Manusia diciptakan oleh Allah dan untuk Allah. Jadi, tidak dapat dipungkiri bahwa hubungan Allah dan manusia seperti “Ibu dan anak”, kerinduan manusia akan Allah sudah terukir dalam hati manusia (KGK, 2007: 19). Hanya dalam Allah manusia dapat menemukan kebenaran dan kebahagiaan yang dicari secara terus- menerus: “Martabat paling luhur manusia terletak pada panggilannya untuk memasuki persekutuan dengan Allah…” (KGK, 2007: 19). Sejak dahulu, manusia

berusaha menemukan Allah dengan cara pandang iman dan pola hidup rohani seperti berdoa, kurban, upacara dan meditasi.

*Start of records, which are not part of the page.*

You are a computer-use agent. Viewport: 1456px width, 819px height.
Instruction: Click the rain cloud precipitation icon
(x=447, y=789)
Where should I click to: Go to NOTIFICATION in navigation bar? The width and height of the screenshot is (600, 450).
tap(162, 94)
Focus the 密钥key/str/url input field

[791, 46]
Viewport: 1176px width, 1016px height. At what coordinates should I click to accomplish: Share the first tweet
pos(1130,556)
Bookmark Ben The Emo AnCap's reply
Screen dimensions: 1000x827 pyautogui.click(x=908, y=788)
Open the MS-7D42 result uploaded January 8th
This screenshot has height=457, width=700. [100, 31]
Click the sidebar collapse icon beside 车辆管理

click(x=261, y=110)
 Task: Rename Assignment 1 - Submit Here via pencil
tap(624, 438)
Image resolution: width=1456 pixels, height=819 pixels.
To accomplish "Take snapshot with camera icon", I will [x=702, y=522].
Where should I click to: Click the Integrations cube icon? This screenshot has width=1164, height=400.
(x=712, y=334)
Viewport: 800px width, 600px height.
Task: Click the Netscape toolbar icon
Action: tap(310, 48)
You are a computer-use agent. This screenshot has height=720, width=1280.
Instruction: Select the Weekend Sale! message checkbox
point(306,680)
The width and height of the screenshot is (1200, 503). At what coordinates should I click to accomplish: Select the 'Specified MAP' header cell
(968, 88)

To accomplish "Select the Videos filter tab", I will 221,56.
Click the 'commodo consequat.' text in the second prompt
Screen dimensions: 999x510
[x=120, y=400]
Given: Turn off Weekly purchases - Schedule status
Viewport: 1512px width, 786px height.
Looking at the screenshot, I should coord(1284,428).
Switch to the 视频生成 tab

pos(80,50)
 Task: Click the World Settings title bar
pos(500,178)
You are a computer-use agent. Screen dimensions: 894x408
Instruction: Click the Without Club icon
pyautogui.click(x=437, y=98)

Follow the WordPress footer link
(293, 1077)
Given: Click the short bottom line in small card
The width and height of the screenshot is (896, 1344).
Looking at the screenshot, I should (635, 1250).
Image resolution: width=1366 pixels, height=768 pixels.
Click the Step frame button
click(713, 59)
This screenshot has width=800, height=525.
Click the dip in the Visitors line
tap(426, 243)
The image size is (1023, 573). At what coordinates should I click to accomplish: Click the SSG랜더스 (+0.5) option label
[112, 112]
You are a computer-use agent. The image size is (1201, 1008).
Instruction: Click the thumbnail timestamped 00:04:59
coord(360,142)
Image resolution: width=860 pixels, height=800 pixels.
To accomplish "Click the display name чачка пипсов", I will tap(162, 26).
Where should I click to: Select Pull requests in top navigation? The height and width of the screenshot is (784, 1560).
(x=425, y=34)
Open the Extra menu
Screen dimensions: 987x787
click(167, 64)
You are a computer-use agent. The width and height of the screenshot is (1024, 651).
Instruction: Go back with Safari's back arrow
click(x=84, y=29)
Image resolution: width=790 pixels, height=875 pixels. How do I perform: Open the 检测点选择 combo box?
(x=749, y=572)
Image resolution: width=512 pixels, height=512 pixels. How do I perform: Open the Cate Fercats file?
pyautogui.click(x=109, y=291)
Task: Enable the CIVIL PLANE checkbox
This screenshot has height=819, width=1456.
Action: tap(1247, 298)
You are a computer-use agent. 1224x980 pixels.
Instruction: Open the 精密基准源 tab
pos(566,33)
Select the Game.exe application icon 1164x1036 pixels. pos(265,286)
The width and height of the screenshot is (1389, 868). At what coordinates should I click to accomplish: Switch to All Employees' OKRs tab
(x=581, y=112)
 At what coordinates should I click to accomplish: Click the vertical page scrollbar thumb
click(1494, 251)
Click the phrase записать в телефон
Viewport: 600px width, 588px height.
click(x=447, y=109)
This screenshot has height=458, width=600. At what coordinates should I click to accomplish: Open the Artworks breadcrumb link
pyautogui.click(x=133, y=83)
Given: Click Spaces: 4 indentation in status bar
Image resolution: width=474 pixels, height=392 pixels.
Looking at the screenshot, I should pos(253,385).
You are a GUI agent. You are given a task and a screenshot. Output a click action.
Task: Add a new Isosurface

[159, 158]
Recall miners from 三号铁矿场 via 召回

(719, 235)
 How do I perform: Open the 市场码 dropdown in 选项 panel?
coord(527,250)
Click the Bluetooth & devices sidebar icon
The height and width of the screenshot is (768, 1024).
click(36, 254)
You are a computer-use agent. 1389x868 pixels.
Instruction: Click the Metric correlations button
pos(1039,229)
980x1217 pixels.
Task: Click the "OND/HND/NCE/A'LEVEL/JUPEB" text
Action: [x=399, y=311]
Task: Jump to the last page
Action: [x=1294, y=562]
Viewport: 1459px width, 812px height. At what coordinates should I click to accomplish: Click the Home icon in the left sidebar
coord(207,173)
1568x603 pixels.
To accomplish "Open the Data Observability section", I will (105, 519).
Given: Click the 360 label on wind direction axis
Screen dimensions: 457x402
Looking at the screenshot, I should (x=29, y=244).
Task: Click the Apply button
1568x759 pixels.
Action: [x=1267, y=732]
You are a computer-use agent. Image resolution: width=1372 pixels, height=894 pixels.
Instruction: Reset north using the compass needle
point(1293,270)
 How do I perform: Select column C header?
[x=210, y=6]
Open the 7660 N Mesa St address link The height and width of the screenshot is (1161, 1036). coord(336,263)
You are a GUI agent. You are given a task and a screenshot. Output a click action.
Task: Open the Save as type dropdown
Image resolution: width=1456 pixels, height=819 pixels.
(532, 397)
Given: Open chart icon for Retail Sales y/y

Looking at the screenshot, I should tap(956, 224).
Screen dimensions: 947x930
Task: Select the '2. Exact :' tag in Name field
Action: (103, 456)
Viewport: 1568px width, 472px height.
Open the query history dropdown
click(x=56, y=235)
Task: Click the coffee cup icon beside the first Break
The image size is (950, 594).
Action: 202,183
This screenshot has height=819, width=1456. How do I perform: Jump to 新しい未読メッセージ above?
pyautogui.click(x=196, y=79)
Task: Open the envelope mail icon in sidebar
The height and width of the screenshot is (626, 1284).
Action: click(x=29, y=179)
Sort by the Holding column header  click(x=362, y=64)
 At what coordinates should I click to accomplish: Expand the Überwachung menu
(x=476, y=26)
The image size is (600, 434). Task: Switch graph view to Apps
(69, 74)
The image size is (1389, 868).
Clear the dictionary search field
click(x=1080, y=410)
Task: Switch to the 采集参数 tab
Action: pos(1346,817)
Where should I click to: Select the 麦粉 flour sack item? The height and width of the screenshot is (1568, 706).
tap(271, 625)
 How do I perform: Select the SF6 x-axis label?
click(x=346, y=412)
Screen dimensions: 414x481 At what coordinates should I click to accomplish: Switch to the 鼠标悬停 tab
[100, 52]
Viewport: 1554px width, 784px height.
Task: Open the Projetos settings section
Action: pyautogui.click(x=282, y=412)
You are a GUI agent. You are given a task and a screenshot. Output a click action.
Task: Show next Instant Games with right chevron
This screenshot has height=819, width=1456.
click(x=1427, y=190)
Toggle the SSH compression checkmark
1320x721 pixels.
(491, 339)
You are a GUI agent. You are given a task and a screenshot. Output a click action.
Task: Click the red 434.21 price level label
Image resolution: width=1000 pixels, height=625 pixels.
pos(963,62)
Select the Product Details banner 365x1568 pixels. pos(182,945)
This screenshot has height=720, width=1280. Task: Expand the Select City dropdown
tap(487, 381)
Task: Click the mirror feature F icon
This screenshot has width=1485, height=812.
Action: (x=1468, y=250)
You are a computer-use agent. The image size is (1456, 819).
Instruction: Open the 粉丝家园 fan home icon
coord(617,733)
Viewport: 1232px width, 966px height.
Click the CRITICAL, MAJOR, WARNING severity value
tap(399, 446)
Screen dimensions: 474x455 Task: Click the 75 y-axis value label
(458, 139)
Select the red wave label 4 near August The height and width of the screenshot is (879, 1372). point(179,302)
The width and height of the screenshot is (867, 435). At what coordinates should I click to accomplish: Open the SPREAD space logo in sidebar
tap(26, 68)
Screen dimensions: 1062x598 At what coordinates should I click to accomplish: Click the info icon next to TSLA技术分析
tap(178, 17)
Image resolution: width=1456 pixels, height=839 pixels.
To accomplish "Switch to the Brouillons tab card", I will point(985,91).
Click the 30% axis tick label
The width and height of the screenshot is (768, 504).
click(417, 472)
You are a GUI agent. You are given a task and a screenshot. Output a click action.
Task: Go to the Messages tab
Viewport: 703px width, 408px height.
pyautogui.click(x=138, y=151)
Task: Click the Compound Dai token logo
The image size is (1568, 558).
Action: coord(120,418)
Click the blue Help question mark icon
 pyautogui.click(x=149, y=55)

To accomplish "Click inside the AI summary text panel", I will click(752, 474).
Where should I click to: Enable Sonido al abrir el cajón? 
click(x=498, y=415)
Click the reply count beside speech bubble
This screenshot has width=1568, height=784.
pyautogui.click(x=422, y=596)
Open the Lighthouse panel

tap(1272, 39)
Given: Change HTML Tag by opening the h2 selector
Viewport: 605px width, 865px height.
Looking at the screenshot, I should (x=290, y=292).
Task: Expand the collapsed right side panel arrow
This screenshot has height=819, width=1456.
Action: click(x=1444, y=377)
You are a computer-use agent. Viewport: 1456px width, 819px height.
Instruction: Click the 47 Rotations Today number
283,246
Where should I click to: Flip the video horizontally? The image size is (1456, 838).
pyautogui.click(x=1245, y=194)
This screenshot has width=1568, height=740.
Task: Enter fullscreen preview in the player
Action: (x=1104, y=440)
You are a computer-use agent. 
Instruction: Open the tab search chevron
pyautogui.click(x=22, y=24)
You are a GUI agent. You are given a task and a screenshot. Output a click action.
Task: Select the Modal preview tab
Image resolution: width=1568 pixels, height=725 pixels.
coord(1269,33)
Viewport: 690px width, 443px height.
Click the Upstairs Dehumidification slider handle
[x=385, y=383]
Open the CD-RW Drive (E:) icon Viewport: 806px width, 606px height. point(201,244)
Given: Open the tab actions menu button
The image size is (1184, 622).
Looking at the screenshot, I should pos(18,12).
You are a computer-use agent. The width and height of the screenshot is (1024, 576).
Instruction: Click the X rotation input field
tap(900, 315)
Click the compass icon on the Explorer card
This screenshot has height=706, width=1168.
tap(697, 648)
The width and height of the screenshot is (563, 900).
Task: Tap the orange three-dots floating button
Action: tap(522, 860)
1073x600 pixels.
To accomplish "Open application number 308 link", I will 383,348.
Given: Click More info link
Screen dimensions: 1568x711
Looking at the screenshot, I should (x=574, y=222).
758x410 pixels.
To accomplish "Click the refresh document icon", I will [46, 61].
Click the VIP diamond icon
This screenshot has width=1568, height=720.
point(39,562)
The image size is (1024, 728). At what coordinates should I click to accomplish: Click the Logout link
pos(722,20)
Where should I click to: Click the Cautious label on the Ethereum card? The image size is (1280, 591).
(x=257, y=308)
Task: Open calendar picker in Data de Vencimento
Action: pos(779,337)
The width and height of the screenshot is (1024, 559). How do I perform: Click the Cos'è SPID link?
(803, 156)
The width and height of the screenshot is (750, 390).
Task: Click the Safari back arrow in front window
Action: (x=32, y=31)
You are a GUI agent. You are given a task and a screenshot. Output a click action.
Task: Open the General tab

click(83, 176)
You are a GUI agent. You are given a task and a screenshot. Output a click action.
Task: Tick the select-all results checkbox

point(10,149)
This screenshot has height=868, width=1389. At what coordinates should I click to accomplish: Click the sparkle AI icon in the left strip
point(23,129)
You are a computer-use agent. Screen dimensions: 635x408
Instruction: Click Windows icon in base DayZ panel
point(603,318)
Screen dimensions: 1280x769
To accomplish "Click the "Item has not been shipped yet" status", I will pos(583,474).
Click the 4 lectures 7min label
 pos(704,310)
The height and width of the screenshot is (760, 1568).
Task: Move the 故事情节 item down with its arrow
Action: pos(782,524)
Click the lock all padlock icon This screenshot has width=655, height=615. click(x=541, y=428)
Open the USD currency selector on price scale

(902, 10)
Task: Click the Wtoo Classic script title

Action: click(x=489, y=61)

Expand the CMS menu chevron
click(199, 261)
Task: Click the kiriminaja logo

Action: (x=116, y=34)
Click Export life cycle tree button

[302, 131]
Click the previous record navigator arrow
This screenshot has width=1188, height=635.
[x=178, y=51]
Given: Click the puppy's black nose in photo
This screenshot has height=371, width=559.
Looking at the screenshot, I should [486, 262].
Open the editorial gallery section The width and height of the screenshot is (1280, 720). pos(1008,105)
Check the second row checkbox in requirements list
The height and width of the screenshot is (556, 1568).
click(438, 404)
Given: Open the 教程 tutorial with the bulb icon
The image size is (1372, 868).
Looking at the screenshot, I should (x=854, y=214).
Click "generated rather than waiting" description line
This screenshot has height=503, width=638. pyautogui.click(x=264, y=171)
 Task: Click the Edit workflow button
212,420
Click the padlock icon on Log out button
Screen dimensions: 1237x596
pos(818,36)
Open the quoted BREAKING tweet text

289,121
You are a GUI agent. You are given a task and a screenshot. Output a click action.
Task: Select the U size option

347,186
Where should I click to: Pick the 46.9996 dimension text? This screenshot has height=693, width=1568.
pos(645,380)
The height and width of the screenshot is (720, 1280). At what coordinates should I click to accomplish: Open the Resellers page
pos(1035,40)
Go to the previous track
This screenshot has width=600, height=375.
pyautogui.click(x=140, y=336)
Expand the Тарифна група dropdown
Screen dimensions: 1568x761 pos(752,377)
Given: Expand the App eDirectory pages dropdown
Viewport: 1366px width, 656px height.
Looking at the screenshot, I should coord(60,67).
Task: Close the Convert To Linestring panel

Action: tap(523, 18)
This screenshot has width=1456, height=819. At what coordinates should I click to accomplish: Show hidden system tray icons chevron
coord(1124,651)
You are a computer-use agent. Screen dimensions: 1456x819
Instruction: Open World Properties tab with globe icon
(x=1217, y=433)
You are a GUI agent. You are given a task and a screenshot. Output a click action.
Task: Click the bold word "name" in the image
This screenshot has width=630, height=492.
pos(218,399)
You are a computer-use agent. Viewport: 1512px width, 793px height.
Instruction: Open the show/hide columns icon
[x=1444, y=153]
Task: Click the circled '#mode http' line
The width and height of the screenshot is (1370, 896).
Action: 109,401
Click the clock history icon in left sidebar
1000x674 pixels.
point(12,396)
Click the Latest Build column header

c. Manusia Mencintai Allah dan Mencintai Sesama

Kebebasan adalah ciri manusia yang membuatnya melampaui makhluk ciptaan lain. Kebebasan ini terungkap di dalam kesanggupan berpikir maupun dalam kemampuan berkehendak. Untuk menjamin kebebasan itu, dibutuhkan kemahakuasaan Allah (Budi Kleden, 1998: 247). Kemahakuasaan Allah sangat dibutuhkan, karena tanpa kekuasaan Allah kekuasaan manusia menjadi absolute dan tidak ada batasnya, dan orang yang tidak punya kuasa akan semakin menderita (Budi Kleden, 1998: 249).

Dalam tindakan kasih kepada sesama, kasih kepada Allah menjadi nyata (lih Mat 22: 37-39). Allah mengharapkan manusia dengan kehendak bebas yang Dia berikan, manusia dapat secara bebas dan sadar saling mengasihi satu sama lain, saling meneguhkan dalam setiap perkara hidup. Inilah salah satu panggilan manusia, dan cara manusia menjawab panggilan Allah yakni dapat mencinta Allah dan mencintai sesama. Mencintai sesama berarti juga mencintai Allah. Perlu diketahui bahwa kasih kepada sesama bukan hanya sebatas relasi yang baik antara satu sama lain, melainkan lebih dari itu yakni melalui pengalaman pribadi hidupnya yang penuh misteri, manusia dapat menyadari keterbatasan dan kelemahannya sendiri. Dalam kasih manusia mau menerima kenyataan itu juga di dalam diri sesama (KWI, 1996: 191).